The incidence of QF displays a pronounced seasonal trend, particularly notable during the winter months. This pattern is subject to variation depending on the specific geographical location under examination [21, 25]. It is particularly associated with the annual goat kidding cycle that farmers establish for the sale of kid during Christmas. Conversely, in other islands, calving occurs biannually, resulting in concentrated cases during two distinct seasonal spikes [6–7, 9]. In contrast, cases of MT demonstrate a seasonal increase during the summer and fall months, aligning with the period of peak reproductive activity of its vector, the flea [9, 11]. This observation may account for the diminished presence of MT in colder regions and seasons. These biological cycles are in line with those described in previous studies [19].
Nearly 43% of MT cases were identified during hospitalization, with 38% experiencing medical complications, 7% required admission to the ICU and 4.7% resulted in fatalities. These findings are consistent with the existing literature [12, 26]. Notably, the two ICU deaths were diagnosed early and confirmed solely by molecular diagnosis. In other studies, death might not have been detected due to the absence of molecular diagnosis. Regarding QF, 25% of the cases were also identified during hospitalization, with 6% presenting complications. No ICU admissions or fatalities were attributed to QF. In contrast to other studies [6–9, 27], the earliest recruitment and treatment could explain the lowest number of admissions, complications and fatalities observed.
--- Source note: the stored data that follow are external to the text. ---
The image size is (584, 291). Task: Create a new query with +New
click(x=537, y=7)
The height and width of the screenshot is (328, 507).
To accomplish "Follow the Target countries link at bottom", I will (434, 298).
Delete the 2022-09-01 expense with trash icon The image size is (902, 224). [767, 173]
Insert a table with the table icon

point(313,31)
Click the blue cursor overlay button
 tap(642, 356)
In conclusion, the most frequent causes of non-focalized fever in this region are zoonoses, as well as MT followed by QF.
Regarding QF, given its patched distribution, it is essential to define public health strategies targeting active emission sources. The absence of cases in certain municipalities suggests the effectiveness public health measures implemented.
Concerning MT, the results highlight its significant underestimation as a disease. There is a compelling need to establish an interdisciplinary epidemiological surveillance network. Additionally, reservoir and vector control measures, coupled with prompt case identification for appropriate therapeutic intervention to mitigate potential complications and mortality risks, should be implemented. While MT has been overlooked, the significantly high incidences warrant attention. Uncertainty persists regarding its potential correlation with climate change or the expanding reservoir population in the Canary Islands. Furthermore, the possibility of MT being a re-emerging disease influenced by uncontrolled variables cannot be dismissed. Rigorous case registration is paramount for effective epidemiological control.